Science

NASA’s OSIRIS-REx Won’t Be Affected by SpaceX Explosion

NASA

On the morning of September 1, a SpaceX Falcon 9 rocket dramatically exploded on the launchpad at NASA’s Kennedy Space Center — but the U.S. space agency says the massive fireball didn’t throw it off its OSIRIS-REx game.

NASA held a pair of briefings Tuesday afternoon to go over details behind the upcoming launch of the OSIRIS-REx mission. Featuring members of the launch team and the science team, the briefings largely reiterated much of what has been previously discussed in our coverage of the seven-year mission tasked with retrieving a sample from a near-Earth asteroid. But most importantly, perhaps, the team addressed the recent, er, incident on SpaceX’s launch pad.

In response to a question about how last week’s SpaceX explosion at Kennedy Space Center has affected the launch of OSIRIS-REx, Tim Dunn, the launch manager at KSC, acknowledged that the explosion was yet another affirmation of the kinds of risky operations space exploration is all about. But he was adamant that SpaceX’s accident would not affect OSIRIS-REx — or really, any other major NASA mission moving forward in the short-term future.

Dunn emphasized that he and his team were in a unique position to take a look at proprietary data private companies like SpaceX would otherwise keep secret and keep safe. While the investigation behind what caused the blaze that destroyed a Falcon 9 rocket and consumed the AMOS-6 satellite (important to Facebook) is still ongoing, Dunn sounded assured that it was moving forward well — and even surer that OSIRIS-REx would be fine come Thursday.

“There is no elevated risk to OSIRIS launching on [an] Atlas V [rocket],” he told briefing attendees.

Those sentiments were shared by Dante Lauretta, OSIRIS-REx principal investigator from the University of Arizona, Tucson. Lauretta mentioned that NASA had already successfully launched 12 missions using Atlas V rockets, and that OSIRIS-REx would be the 13th.
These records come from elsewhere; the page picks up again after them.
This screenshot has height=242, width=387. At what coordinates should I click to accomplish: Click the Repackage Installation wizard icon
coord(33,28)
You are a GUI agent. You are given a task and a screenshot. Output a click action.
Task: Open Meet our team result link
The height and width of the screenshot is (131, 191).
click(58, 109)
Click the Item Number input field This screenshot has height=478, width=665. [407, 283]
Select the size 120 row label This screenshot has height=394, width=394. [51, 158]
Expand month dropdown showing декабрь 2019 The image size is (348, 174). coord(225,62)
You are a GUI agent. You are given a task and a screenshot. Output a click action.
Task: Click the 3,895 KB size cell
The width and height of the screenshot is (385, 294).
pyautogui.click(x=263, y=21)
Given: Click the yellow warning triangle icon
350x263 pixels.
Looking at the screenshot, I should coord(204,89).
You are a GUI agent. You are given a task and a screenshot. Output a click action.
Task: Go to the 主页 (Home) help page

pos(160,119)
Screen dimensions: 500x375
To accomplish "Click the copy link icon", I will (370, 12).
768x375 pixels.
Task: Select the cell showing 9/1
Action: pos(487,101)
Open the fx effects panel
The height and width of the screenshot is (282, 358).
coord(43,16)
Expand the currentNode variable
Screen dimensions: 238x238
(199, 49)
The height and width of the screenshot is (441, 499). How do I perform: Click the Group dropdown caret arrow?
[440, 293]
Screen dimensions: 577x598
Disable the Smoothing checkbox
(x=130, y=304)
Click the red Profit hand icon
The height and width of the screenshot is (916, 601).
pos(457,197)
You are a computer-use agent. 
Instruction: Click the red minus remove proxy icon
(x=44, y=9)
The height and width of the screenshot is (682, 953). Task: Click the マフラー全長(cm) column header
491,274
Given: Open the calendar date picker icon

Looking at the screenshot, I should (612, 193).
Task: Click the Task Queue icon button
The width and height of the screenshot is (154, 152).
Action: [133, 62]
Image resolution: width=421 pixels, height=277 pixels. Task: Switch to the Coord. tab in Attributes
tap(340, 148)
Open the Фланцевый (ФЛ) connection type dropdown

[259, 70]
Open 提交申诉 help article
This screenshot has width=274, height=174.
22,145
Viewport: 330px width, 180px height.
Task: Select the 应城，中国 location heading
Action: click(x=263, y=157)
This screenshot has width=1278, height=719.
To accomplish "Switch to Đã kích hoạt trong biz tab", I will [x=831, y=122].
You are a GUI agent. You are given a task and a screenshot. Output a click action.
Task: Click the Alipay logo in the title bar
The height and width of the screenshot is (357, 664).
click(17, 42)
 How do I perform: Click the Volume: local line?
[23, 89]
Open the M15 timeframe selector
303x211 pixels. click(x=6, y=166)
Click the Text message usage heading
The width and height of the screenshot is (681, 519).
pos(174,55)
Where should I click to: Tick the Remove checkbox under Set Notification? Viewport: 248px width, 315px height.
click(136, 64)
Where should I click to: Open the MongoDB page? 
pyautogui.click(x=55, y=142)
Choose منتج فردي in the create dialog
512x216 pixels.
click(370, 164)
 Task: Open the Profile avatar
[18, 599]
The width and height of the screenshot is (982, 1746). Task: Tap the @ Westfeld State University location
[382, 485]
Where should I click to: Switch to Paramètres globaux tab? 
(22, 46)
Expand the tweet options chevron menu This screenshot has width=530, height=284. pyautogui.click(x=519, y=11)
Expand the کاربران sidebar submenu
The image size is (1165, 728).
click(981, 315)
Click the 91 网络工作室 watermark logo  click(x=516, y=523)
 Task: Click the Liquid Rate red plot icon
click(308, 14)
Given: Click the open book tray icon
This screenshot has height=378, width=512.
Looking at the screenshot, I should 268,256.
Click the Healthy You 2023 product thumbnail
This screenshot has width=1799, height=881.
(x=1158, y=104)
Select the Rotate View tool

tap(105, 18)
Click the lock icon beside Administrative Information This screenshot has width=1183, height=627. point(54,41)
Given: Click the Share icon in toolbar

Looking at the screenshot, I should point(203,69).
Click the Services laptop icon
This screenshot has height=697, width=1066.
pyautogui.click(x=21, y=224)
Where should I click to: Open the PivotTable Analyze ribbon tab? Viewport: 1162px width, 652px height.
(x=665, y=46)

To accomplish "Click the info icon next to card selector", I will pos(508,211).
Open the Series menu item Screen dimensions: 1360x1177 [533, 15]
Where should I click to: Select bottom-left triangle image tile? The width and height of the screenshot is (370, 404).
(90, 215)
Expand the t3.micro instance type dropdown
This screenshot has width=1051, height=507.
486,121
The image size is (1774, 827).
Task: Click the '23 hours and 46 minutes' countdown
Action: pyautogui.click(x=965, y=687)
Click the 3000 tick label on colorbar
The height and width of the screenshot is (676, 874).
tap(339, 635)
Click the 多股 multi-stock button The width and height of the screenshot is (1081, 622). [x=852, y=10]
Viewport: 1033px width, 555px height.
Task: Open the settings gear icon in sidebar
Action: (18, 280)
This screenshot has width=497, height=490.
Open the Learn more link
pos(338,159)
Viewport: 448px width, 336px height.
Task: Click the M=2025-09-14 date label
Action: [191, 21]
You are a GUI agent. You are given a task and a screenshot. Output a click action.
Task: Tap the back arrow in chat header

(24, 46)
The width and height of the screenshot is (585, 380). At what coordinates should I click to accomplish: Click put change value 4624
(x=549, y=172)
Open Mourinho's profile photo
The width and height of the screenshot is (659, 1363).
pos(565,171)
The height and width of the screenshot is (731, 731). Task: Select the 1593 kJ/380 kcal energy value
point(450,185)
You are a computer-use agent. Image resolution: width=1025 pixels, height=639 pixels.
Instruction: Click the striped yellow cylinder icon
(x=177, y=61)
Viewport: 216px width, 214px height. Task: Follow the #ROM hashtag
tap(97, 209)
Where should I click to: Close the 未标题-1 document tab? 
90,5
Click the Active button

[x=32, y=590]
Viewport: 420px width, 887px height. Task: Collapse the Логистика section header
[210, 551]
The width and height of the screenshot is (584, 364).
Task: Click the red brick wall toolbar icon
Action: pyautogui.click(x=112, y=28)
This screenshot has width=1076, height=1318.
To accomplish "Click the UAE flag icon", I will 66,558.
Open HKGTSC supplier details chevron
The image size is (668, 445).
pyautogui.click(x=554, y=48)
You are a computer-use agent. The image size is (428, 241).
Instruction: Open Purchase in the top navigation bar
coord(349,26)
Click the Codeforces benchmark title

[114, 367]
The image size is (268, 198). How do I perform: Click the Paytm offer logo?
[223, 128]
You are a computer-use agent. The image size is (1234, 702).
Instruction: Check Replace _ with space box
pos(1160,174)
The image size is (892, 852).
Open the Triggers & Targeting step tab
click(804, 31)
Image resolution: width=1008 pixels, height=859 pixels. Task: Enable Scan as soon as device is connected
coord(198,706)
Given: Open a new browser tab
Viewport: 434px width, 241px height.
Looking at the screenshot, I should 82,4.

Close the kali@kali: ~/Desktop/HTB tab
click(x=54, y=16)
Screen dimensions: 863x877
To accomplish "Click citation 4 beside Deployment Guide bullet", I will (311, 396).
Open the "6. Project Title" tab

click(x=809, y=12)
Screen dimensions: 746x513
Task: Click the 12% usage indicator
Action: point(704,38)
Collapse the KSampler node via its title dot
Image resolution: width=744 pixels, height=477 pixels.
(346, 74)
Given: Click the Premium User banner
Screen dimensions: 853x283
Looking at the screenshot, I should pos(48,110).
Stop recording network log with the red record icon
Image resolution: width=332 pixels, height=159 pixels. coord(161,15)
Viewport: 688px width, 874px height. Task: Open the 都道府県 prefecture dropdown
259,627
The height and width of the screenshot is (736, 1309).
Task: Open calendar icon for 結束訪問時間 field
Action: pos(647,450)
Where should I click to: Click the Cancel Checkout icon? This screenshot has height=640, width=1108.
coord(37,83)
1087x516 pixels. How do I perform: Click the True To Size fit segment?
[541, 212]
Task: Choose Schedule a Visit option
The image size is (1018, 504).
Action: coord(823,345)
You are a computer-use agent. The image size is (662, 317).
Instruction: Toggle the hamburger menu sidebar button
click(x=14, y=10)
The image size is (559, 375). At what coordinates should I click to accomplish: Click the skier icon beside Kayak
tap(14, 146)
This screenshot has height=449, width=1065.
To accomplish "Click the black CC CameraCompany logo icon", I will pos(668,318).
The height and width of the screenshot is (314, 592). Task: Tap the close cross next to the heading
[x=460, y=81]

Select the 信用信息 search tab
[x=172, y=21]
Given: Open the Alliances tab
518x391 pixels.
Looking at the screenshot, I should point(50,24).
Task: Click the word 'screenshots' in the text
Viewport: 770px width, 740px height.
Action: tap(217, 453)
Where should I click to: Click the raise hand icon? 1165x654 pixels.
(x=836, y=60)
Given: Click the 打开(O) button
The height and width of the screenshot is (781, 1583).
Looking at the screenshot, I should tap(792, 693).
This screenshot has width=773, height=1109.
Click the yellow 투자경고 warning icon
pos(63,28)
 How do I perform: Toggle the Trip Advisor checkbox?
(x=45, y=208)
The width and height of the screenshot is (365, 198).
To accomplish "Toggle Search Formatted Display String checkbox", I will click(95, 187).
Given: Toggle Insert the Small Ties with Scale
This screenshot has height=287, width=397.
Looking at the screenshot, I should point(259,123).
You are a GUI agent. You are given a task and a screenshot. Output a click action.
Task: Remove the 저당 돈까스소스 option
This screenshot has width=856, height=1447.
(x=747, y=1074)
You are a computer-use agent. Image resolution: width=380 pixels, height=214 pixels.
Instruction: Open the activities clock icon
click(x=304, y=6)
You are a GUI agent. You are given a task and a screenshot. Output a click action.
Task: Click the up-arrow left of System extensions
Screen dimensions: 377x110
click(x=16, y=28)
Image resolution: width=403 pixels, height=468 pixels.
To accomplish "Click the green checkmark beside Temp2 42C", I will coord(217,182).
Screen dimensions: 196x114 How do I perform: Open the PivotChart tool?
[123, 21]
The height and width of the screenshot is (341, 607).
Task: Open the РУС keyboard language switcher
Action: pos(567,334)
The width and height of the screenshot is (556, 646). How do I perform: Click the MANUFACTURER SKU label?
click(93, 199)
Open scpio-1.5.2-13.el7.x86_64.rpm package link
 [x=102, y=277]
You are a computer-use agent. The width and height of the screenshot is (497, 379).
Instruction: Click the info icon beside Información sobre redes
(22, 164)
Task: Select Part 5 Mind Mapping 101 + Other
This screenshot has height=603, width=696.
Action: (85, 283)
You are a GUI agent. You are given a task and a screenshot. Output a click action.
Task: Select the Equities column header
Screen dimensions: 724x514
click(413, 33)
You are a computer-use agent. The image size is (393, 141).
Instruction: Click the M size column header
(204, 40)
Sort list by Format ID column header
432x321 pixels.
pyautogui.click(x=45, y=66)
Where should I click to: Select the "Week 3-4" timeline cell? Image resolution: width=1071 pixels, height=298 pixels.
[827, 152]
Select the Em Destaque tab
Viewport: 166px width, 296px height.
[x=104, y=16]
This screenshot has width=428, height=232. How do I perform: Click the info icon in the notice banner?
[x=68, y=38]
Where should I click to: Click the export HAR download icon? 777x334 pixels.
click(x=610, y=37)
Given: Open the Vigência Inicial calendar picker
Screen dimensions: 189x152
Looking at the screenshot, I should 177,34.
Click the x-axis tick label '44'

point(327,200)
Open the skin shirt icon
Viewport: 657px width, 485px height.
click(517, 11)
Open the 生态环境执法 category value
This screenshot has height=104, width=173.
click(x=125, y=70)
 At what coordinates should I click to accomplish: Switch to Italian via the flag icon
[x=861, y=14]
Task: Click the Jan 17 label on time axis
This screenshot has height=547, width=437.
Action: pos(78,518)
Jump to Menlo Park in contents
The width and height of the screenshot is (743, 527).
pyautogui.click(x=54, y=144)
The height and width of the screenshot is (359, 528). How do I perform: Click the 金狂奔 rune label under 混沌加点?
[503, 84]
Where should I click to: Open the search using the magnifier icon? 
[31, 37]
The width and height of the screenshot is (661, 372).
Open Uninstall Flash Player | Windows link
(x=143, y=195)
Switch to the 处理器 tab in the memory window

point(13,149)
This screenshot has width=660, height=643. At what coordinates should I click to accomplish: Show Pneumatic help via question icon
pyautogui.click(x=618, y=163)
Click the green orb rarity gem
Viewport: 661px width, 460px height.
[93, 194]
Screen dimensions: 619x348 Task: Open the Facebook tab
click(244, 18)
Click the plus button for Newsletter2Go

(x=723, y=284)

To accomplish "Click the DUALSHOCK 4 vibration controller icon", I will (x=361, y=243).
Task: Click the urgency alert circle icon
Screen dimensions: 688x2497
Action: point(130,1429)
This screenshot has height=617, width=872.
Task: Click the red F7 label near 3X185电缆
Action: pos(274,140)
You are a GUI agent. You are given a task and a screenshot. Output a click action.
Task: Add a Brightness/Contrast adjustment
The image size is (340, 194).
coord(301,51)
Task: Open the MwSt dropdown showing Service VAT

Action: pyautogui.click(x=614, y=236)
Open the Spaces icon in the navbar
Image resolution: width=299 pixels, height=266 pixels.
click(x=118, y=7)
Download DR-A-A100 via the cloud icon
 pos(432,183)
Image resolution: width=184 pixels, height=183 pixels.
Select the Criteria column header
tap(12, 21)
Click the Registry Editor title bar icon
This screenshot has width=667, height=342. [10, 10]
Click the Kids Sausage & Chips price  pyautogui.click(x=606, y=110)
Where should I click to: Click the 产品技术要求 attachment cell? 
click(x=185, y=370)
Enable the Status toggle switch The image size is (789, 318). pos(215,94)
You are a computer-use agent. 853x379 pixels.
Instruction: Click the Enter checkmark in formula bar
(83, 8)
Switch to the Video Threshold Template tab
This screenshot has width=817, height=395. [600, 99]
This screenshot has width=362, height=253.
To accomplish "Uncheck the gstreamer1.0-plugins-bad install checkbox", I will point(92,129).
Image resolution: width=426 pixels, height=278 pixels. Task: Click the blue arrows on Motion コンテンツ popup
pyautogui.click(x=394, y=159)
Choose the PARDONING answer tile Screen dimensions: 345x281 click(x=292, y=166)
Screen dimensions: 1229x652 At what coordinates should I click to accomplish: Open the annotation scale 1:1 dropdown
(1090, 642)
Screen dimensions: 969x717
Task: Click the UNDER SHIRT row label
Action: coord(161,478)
He called the SpaceX explosion “a stark reminder of the risks attached to this business,” but said in no ambitious terms: “I’m absolutely not nervous” about neither the launch nor the mission itself.

Given NASA’s cancellation of a media tour through KSC regarding the Commercial Crew Program, one has to imagine at least a few others at NASA may not completely share his sentiments.